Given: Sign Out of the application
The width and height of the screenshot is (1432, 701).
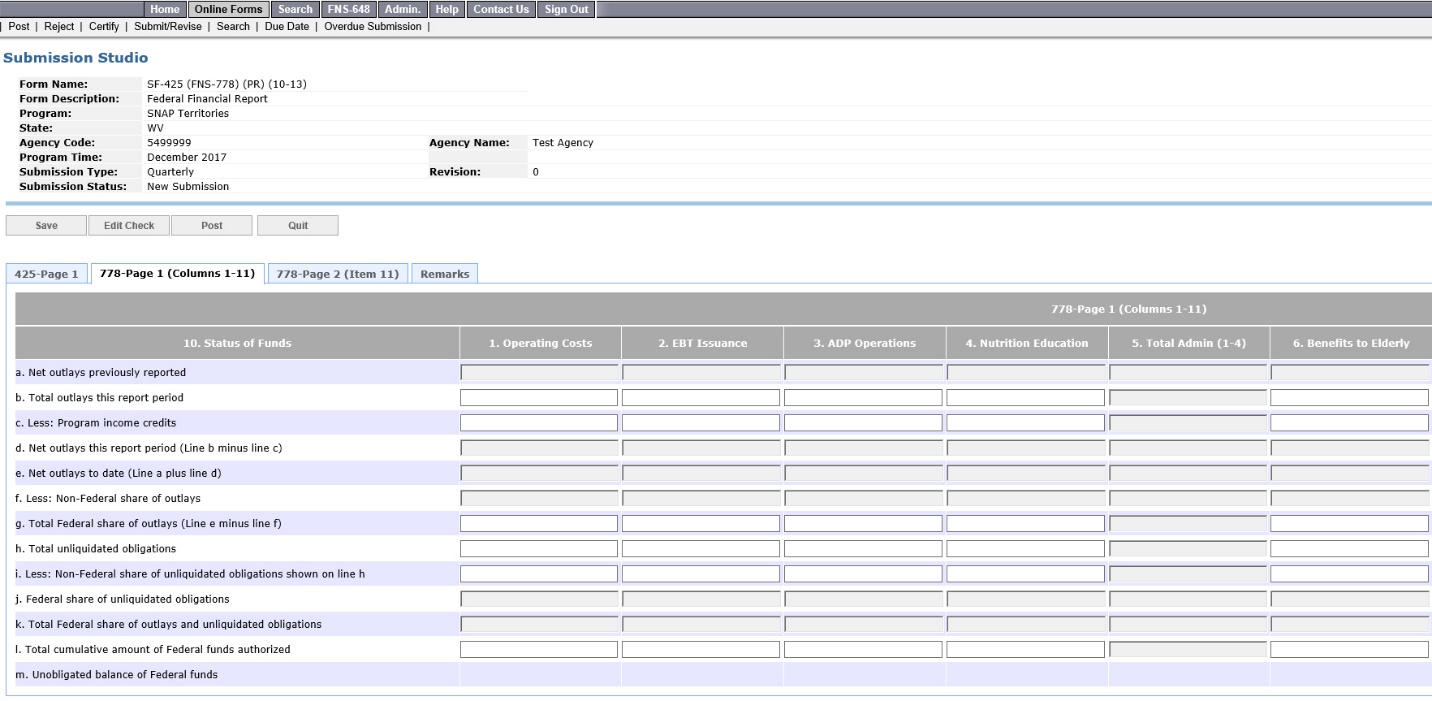Looking at the screenshot, I should pos(566,9).
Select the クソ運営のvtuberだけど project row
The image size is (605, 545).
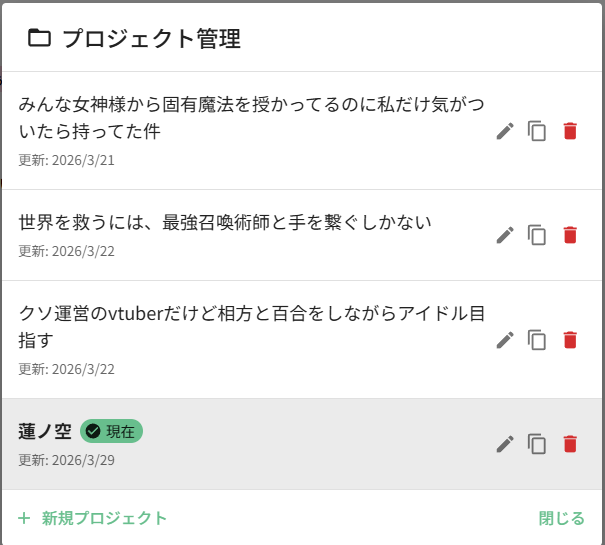click(250, 326)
=-=-=-=-=
**What is expected:** Reproduce the listing above, replacing "Sign Out" with "Log Out" and changing nothing else. Leave out the pictures.

**Exercise response:**
Given: Log Out of the application
The width and height of the screenshot is (1432, 701).
Looking at the screenshot, I should pos(566,9).
Select the クソ運営のvtuberだけど project row
The image size is (605, 545).
click(250, 326)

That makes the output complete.